• DATA LISTING:
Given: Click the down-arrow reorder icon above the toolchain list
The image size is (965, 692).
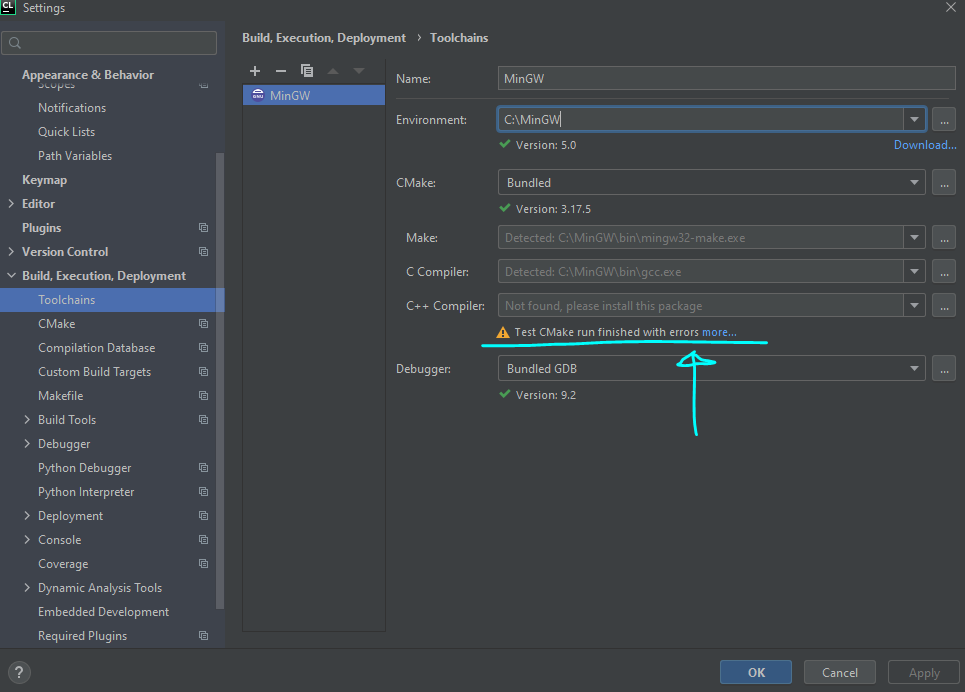Looking at the screenshot, I should tap(359, 71).
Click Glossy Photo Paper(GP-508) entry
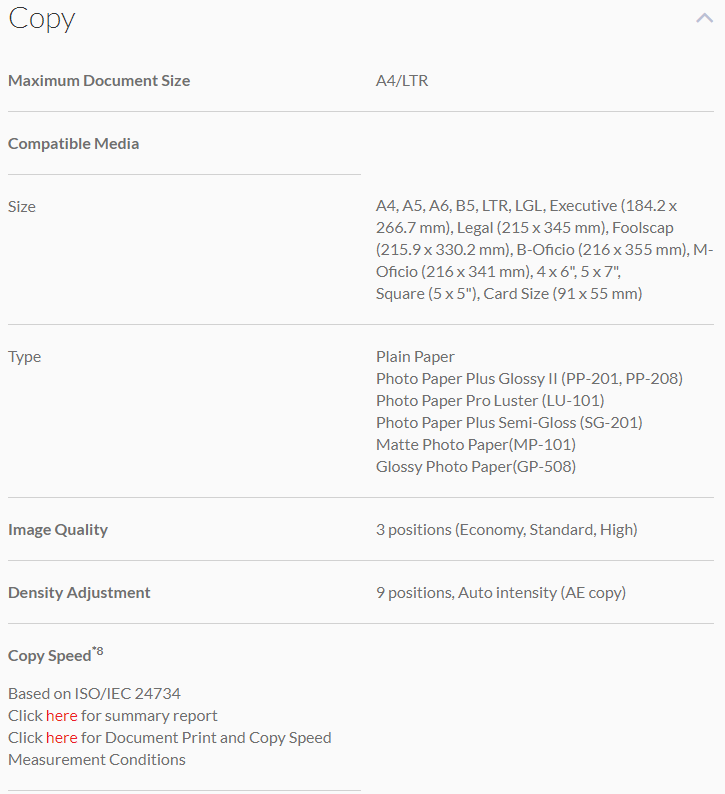The height and width of the screenshot is (794, 725). point(476,466)
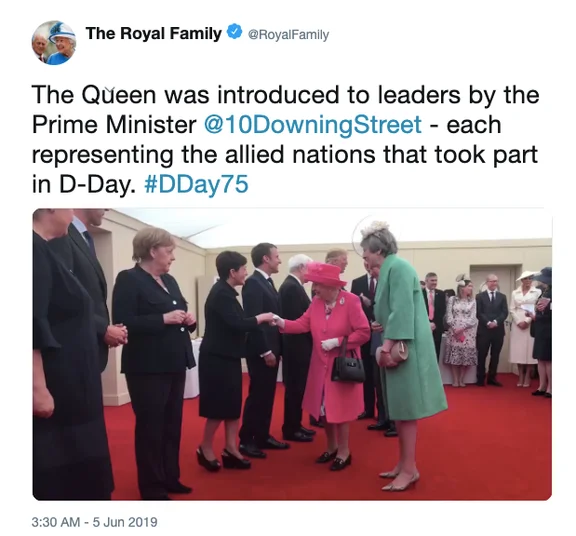Viewport: 576px width, 536px height.
Task: Click the 3:30 AM timestamp
Action: click(55, 522)
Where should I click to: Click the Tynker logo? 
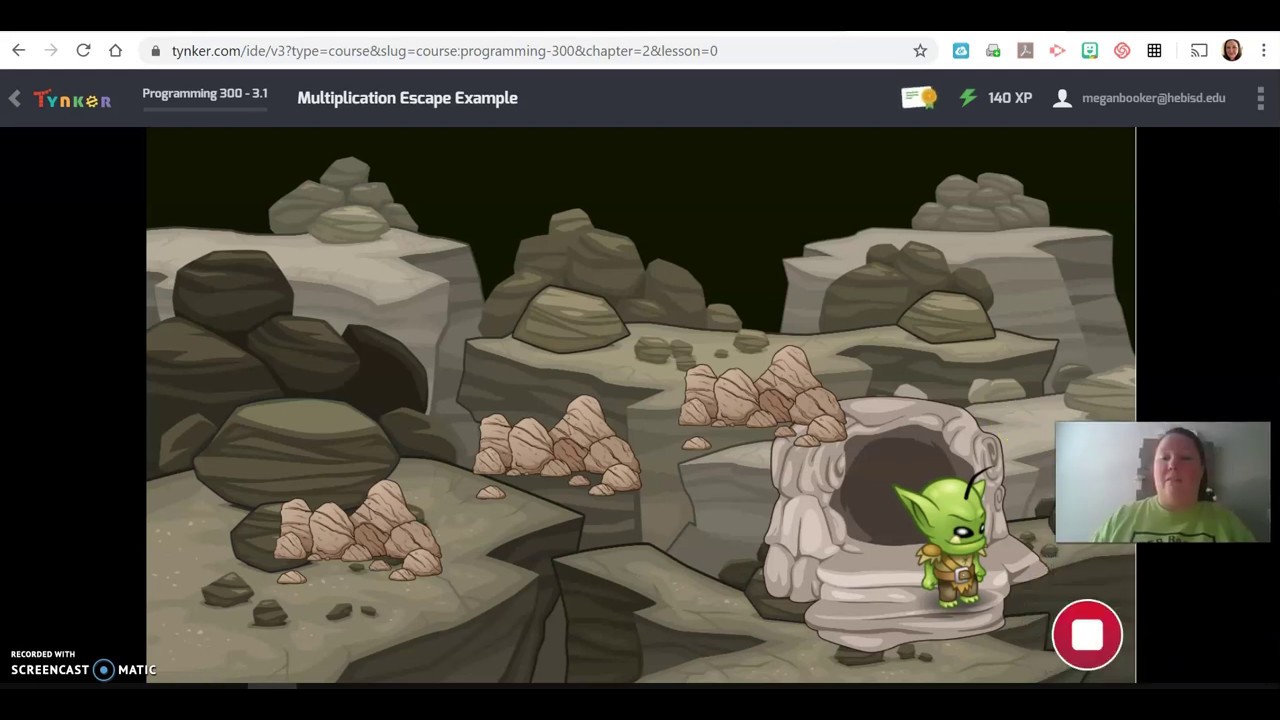[x=72, y=98]
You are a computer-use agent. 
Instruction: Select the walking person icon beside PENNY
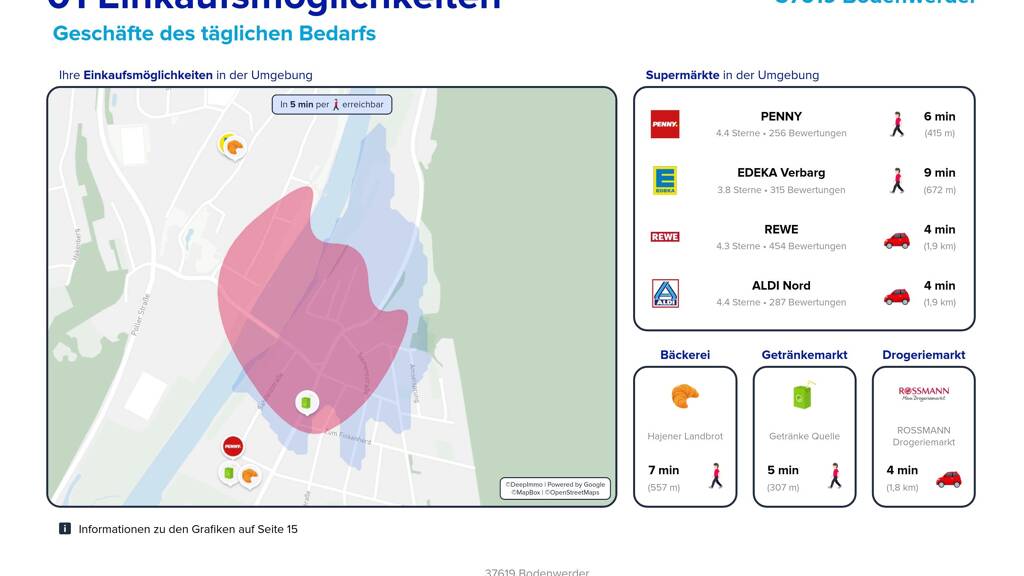tap(897, 124)
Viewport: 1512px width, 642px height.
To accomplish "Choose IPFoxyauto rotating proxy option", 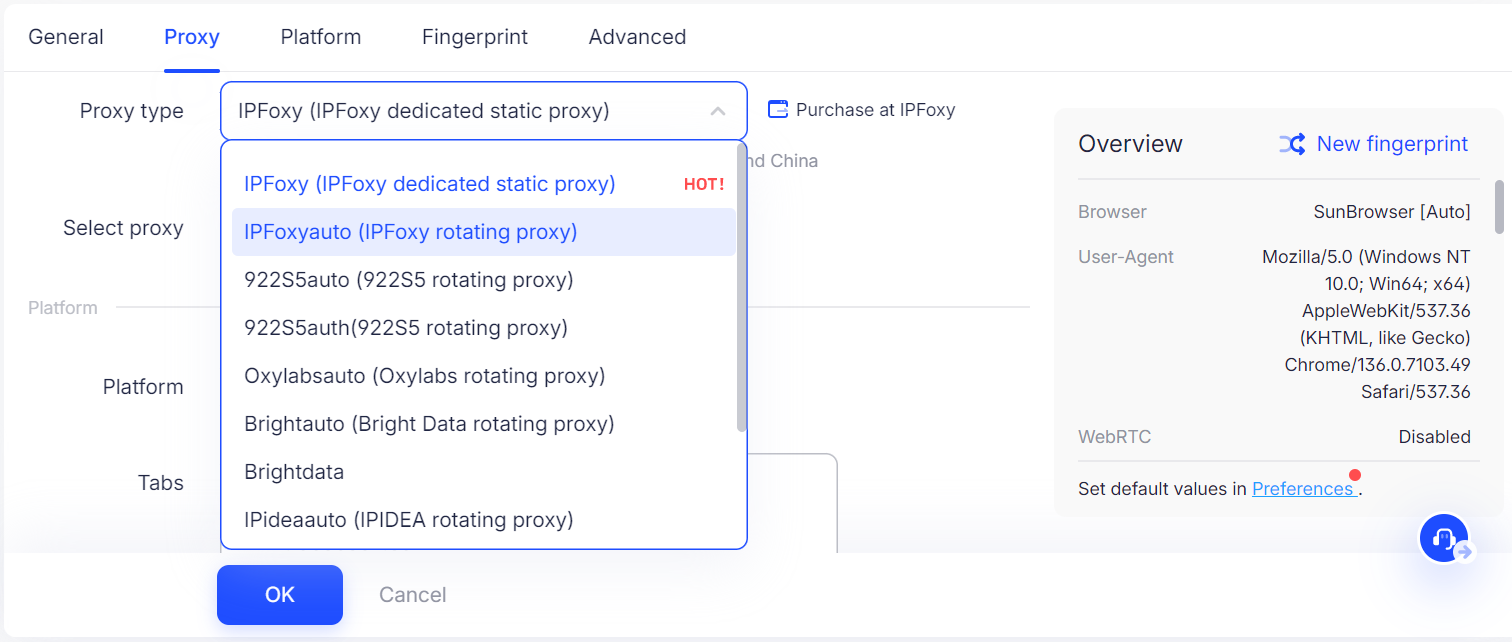I will [x=411, y=232].
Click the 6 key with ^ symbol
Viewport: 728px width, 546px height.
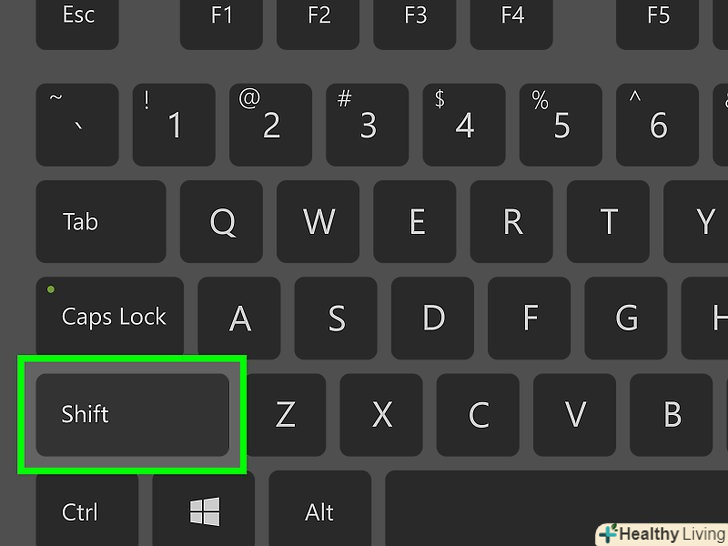[x=657, y=125]
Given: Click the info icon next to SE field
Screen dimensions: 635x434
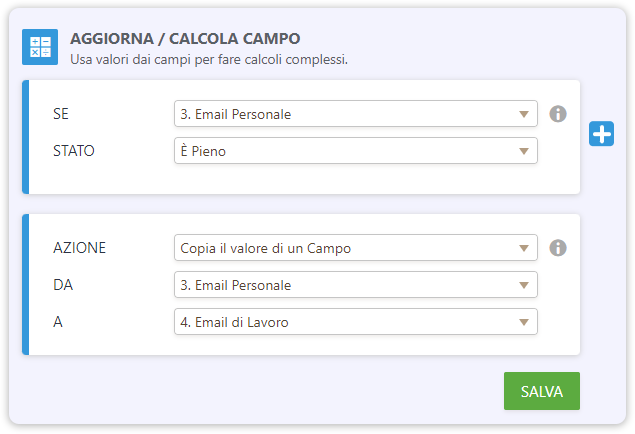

• PROBLEM: Restate, word for word, each line from the line containing "Click the 6 key with ^ symbol" through the end of the entries above; the pictures are not part of the copy.

• WRITTEN ANSWER:
Click the 6 key with ^ symbol
Viewport: 728px width, 546px height.
[x=657, y=125]
Given: Click the info icon next to SE field
Screen dimensions: 635x434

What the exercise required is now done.